Hello, Failure

Of all the enemies of literature, success is the most insidious

Saturday, March 15, 2003

Failure of the Day: Failure

Might as well just say it: nothing went particularly amiss. The people at work are still largely dumb but yesterday their dumbness was played out in public so I was not the only one who stared at my computer in awe at the fact that they are still employed. That's really all the gratification I need: knowing I am not the only one who sees it. I myself just about finished the one project I am managing; I was a full week ahead of schedule on another project so my boss gave me another book to update for someone else who was falling behind and now that book is a week ahead of schedule too. Not that I have any expectations of being told in some fashion that I am doing a good job; I have long since put that fantasy to rest. This is a strictly No Feedback/No Consequences office. You never hear when you have done an OK job, and you certainly never hear when you have sucked (witness UG and UGH). Rather you work in your own personal vacuum, which I suppose is some sort management philosophy, although not a very good one.

Not that I am hunting for kudos or anything. I remember when I my old professor asked me to read his novel in progress and give him some feedback. His lead character's wife had recovered from breast cancer after some sort of surgery and the prof pointed out with some pride the scene in which the character ("Harry," I think) made a big, silly-yet-endearing sexual play for his wife. "He still desires his wife, even after the cancer!" my prof said, touting Harry's overall goodness. But I tried to explain that a guy doesn't actually get points for that, loving his wife for more than just her capacity as a breast-delivery mechanism. That makes him NOT an asshole, but it doesn't make him a hero or anything. You don't get credit for merely not being an asshole. It's not a mark on the plus side, it's just the absence of a mark on the minus side.
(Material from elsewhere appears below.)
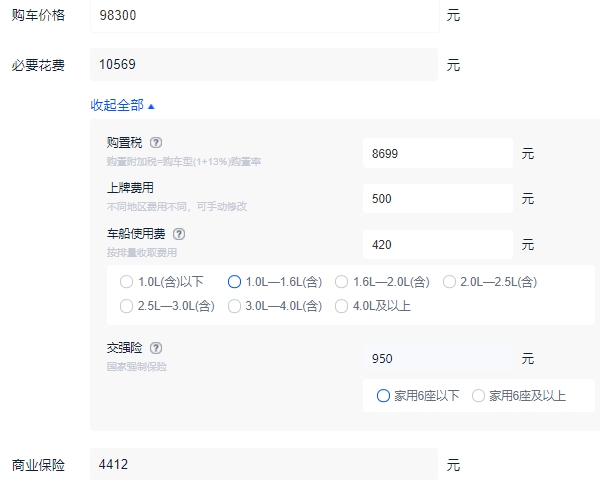Screen dimensions: 600x480
Task: Select the 1.0L—1.6L(含) displacement option
Action: point(234,282)

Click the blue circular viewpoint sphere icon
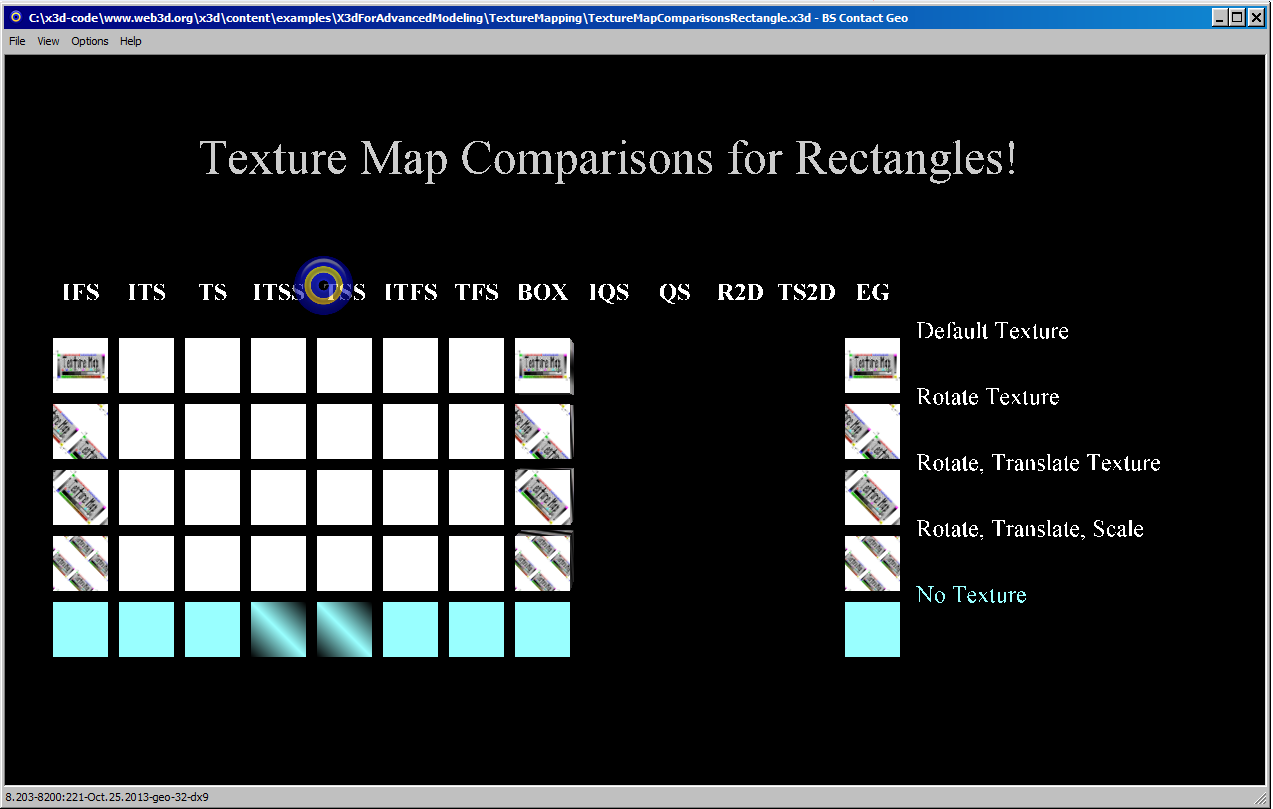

Likewise, in a job, you don't actually deserve praise for merely not fucking up. I think you have to go above and beyond, as they say. But when you don't get it then either, you had better be good at taking your own private satisfaction. Fortunately for me, I love my work. It is satisfying to have chosen this thing, copy editing, gotten hired, and work at it every day, trying to getter better and better at it. I like doing it. I read and correct errors for a living. In the Nancy world, that's about as good as it gets and as a result, I am a private-satisfaction-generating machine. But I also feel lucky: I chose my profession, I am well-suited for it, and I am reasonably well compensated for it. Not many people, I think, can say that. And that's why it galls me that other people are so oblivious to their own fortune a to squander it daily by A) sucking at it, B) taking it for granted, and C) not even considering that thier own failures affect their co-workers. I know how many out-of-work editors there are out there right now, and it really does make me nuts that these fuckwads have jobs while other, clearly more skilled peolpe don't.

I am spending way too much time thinking about work. Especially on a saturday. So: I think we are going to see DareDevil today, finally. It's truly scandalous that we haven't seen it yet. or it would be if it weren't, by all accounts, a bad movie. But it is about a guy with a cape, and that makes it de rigueur in this little marriage unit. And I'm all for it: goofy entertainment + raisinettes = a rollicking good time, as far as I'm concerned. Off we go.